Nun gehört es zu den Gemeinplätzen heutiger Kunsttheorie, als ästhetisch jenen Prozeß zu bezeichnen, "der Identifizierungs- und Bestimmungsversuche erschüttert, irritiert, aussetzt oder verneint."[43] Das aber könnte noch so verstanden werden, dass das Verstehen zwar temporär verzögert wird, um dann doch in einem gelingenden Verstehen von Bedeutung zu terminieren. Christoph Menke ist in seiner Arbeit "Die Souveränität der Kunst. Ästhetische Erfahrung nach Adorno und Derrida" dem in diesem Punkt kontroversen Verhältnis von Negativitätsästhetik und Hermeneutik nachgegangen. Sein Vorwurf an die hermeneutische Zugangsweise lautet, dass sie auf einer "'strukturellen Heteronomie' beruht: Was sie als Beschreibung der internen Verfasstheit ästhetischer Erfahrung ausgibt - als gelingendes Verstehen -, verdankt sich heteronomen Vorentscheidungen über die externe Funktion der Kunst - als Medium eines zugleich verändernden Wiedererkennens von nichtkünstlerischem Erfahren und Darstellen."[44] Die Negativitätsästhetik Adornos und Derridas beschreibt dagegen "den Status des Kunstwerks durch seine Verweigerung verstehender Aneignung. Negativ nennen sie die Kunst, sofern sie sich in ihrer erratischen Buchstäblichkeit gegen die Übersetzung in ihren Geist, in ihrem freien Signifikantenspiel gegen die Reduktion auf ihre Bedeutung, in ihrer undurchdringlichen Oberfläche gegen die Überschreitung in ein tieferes Wesen sperrt.
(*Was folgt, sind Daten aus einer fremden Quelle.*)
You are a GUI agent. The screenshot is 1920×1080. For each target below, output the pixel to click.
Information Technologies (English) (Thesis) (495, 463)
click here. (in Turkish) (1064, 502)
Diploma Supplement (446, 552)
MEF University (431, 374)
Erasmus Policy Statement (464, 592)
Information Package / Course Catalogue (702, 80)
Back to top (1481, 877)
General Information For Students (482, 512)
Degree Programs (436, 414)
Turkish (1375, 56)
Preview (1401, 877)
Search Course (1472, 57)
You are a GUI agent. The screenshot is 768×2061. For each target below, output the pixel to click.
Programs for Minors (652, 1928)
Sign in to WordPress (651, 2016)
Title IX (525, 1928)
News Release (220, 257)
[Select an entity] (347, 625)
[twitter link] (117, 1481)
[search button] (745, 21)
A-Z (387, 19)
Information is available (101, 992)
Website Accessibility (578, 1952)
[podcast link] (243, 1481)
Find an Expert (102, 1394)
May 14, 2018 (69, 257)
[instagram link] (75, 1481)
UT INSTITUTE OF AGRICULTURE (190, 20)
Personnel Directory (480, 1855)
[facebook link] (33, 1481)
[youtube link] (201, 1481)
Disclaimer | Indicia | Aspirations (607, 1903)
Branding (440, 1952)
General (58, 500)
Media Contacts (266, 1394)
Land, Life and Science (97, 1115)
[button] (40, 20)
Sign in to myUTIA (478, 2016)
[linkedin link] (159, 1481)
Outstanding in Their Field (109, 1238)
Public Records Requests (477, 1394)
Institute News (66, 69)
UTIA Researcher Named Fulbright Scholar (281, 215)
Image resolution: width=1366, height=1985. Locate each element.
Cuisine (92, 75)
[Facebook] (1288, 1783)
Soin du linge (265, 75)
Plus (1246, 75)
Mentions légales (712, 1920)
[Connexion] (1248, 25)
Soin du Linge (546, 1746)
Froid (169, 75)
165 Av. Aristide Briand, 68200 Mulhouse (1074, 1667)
Damit nehmen Adorno und Derrida zunächst nur ein Motiv auf, das von Anfang an mit der modernen Kunsttheorie verknüpft war: Die Kunst ist eine Weise der Darstellung, die die Hierarchien von Geist und Buchstabe, Allgemeinem und Besonderem, Verstand und Sinnlichkeit überwindet."[45] Ich meine dass Letzteres den Prozeß ästhetischer Erfahrung zutreffend beschreibt. Ist das so, dann ist es ein gewichtiger Einwand gegen die Übertragbarkeit von Erkenntnissen aus nicht-ästhetischen Prozessen (Bild) auf ästhetische (Kunst). Zumindest im Blick auf die These von der Kunst als visueller Predigt ist somit erhebliche Skepsis angebracht.


4. Christliche Kunst?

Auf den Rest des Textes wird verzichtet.